▶ Source document:
-------

What’s Anxiety?
Anxiety is a normal human experience that alerts us when something that we have been avoiding (feelings, thoughts, memories, decisions) are in need of attention. Anxiety is usually accompanied by discomfort, physically and emotionally.
You may experience difficulty with sleep, shortness of breath, restlessness, aches and pains, tension in your body, gastrointestinal problems, or problems with concentration.
Anxiety can also be related to patterns of thoughts, emotions, and behaviors that threaten our sense of safety, or our needs for control, certainty, approval, and love.
How Does Therapy for Anxiety Help?
Therapy for Anxiety can help you learn to identify internal and external factors that make you anxious, learn skills to regulate your nervous system, and face those fears that keep you stuck in reactivity or paralysis.
Our Anxiety Therapists in Washington DC
How is anxiety treated in psychotherapy?
Although we tailor treatment of anxiety to the uniqueness of each of our clients, therapy for anxiety involves some common elements:
- Identifying patterns of thoughts or beliefs that contribute to the anxious mind.
- Body-based strategies to help regulate (calm down) the nervous system.

-------

▶ Exercise directions: Can you carry on the anxiety therapy page above, picking up right after its last line about body-based strategies?

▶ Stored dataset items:
-------

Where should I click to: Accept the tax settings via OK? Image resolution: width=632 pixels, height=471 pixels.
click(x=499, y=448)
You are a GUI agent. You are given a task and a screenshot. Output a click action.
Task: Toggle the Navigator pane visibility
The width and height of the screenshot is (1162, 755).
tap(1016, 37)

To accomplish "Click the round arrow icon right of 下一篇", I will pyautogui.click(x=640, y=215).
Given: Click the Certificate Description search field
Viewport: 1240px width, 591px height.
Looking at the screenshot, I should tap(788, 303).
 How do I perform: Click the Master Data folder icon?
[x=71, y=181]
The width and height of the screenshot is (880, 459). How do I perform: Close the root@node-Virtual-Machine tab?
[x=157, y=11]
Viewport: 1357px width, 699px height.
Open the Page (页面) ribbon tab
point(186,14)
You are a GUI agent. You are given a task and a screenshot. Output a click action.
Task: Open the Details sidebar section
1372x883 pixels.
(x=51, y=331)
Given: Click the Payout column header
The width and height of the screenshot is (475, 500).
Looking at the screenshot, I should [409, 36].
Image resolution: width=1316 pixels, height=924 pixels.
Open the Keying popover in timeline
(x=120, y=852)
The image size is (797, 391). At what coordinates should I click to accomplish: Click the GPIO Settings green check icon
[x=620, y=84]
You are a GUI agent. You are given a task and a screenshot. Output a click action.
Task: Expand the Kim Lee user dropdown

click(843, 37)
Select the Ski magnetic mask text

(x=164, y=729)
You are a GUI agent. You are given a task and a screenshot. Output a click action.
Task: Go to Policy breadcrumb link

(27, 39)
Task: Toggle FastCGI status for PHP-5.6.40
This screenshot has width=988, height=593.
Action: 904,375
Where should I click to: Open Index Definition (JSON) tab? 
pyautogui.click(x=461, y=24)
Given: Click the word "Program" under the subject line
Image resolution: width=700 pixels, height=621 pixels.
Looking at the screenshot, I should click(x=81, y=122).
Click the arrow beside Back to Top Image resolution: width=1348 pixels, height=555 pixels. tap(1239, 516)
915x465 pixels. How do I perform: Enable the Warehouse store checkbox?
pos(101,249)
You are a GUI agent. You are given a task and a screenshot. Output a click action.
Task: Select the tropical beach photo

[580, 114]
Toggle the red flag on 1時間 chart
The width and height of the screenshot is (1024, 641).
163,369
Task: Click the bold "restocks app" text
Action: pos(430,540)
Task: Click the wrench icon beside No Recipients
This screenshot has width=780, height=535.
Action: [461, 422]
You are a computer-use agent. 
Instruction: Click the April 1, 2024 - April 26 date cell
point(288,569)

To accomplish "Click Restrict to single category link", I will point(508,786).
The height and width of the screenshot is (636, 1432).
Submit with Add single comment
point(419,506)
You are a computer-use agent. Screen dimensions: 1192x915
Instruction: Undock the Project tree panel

-------

▶ Task response:
- Exposure to previously avoided triggers (including feelings, thoughts, memories, or stimulus).
Pathways of Anxiety Discharge
Striated Muscle: This type anxiety discharge is often described as tension in the big muscles of our body. This can also result in tension headaches. GREEN LIGHT: this anxiety prepares us for action. We maybe within our window of tolerance.
Smooth Muscle: upset stomach, nausea, throwing up. YELLOW LIGHT: this level of anxiety tells us that we are getting outside of our window of tolerance, and we need to engage in strategies to bring anxiety down.
Cognitive-Perceptual: this is the RED LIGHT kind of anxiety. It tells us that we are way out of our window of tolerance. We may experience dizziness, confusion, blurry vision, ringing in the ears, or may dissociate (feelings of depersonalization, derealization, not being present).